--- What the task requires ---
Starting at the line with "Fédération Wallonie-Bruxelles (432, 12)" and going on through the line with "Communauté géomatique (586, 127)", reproduce each line in the records below exactly and nothing more.

=== Data under study ===

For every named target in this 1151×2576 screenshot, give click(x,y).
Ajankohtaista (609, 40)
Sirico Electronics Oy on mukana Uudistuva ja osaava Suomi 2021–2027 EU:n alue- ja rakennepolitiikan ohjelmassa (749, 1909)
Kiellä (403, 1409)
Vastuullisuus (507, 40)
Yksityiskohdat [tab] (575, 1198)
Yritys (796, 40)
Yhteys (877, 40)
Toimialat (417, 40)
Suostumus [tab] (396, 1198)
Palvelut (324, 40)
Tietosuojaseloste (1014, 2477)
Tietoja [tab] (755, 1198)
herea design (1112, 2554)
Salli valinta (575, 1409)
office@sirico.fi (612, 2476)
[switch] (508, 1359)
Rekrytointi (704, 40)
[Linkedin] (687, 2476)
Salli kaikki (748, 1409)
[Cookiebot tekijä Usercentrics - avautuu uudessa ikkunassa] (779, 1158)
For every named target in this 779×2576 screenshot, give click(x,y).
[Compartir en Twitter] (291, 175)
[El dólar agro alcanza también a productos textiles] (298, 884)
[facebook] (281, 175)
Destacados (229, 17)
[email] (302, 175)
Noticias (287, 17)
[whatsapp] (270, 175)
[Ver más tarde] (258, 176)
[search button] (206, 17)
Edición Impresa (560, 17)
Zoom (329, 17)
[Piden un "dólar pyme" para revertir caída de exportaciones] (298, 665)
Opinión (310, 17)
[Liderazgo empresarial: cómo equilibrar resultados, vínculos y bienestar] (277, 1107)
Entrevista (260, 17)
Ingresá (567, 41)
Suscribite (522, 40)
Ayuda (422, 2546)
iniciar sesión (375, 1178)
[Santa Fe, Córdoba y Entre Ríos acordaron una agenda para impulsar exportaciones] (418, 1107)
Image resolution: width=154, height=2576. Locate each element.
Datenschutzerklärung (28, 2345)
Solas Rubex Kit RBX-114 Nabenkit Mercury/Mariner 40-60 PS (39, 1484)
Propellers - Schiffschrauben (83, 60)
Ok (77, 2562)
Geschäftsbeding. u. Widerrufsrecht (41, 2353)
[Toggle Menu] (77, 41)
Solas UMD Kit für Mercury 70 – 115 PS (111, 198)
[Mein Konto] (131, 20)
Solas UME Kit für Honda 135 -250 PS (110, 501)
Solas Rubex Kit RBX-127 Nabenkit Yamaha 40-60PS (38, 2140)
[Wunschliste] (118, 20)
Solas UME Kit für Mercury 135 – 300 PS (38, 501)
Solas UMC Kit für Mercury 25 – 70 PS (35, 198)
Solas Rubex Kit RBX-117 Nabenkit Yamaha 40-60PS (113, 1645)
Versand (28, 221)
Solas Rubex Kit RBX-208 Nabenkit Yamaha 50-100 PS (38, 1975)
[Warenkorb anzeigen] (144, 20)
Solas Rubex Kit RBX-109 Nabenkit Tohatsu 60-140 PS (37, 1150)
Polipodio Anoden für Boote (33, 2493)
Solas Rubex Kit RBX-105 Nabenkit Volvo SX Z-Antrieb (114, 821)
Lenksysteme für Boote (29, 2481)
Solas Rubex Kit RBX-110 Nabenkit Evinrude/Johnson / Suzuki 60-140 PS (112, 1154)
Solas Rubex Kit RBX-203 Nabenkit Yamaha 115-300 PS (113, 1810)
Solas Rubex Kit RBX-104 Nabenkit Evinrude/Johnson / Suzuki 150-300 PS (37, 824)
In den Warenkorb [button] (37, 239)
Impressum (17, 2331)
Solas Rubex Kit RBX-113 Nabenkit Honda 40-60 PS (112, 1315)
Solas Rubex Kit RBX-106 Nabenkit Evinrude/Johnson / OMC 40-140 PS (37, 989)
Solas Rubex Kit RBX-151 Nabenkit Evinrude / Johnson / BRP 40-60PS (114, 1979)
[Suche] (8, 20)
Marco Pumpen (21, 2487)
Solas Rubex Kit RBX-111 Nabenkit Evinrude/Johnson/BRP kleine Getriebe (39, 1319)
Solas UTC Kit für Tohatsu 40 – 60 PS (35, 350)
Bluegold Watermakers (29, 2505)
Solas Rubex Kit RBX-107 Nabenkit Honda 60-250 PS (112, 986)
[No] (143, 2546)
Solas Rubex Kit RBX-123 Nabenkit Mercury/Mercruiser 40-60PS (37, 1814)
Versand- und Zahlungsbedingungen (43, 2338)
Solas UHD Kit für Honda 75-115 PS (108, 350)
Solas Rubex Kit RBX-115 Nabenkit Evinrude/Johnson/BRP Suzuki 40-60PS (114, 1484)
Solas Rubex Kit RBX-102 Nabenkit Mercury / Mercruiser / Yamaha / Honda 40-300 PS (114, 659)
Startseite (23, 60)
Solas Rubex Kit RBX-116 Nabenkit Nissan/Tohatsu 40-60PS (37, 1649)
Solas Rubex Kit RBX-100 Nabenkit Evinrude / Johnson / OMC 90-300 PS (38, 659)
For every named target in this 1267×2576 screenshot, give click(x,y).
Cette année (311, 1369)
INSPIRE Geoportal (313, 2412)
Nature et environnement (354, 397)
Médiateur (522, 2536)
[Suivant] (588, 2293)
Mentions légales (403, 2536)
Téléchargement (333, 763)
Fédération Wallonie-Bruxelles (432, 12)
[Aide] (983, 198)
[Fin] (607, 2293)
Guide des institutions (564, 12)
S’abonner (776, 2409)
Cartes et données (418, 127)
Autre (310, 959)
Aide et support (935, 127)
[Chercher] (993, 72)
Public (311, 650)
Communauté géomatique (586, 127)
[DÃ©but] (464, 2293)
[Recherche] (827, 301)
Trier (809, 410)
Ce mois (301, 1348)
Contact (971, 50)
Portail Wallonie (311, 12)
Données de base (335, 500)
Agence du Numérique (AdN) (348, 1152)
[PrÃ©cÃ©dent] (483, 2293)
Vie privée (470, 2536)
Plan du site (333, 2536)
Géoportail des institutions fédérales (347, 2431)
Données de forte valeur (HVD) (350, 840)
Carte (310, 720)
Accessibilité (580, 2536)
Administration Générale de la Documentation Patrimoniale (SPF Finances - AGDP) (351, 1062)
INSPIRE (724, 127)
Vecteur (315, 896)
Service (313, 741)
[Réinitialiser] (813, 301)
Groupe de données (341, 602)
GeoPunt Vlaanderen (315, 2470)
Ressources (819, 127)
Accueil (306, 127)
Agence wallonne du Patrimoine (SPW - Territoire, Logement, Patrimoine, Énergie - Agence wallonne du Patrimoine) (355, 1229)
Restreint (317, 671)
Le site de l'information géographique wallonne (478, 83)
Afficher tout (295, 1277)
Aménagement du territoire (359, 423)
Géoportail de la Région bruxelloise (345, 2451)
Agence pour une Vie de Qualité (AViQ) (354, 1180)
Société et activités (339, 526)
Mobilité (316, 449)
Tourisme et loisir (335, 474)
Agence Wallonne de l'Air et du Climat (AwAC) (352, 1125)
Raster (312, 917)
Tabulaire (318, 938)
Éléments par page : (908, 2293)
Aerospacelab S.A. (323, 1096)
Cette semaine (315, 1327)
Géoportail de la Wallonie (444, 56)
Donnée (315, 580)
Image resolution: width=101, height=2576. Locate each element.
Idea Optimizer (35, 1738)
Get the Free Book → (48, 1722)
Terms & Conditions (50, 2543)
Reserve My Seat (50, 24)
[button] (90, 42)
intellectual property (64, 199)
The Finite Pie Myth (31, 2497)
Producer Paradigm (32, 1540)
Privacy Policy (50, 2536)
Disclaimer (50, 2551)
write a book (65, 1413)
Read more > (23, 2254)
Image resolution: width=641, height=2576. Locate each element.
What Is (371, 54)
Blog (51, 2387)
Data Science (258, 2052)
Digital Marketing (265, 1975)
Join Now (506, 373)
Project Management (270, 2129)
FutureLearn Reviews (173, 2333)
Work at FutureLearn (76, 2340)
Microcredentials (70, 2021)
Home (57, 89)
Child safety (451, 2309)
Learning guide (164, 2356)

===

--- Exercise solution ---
Fédération Wallonie-Bruxelles (432, 12)
[Aide] (983, 198)
[Fin] (607, 2293)
Guide des institutions (564, 12)
S’abonner (776, 2409)
Cartes et données (418, 127)
Autre (310, 959)
Aide et support (935, 127)
[Chercher] (993, 72)
Public (311, 650)
Communauté géomatique (586, 127)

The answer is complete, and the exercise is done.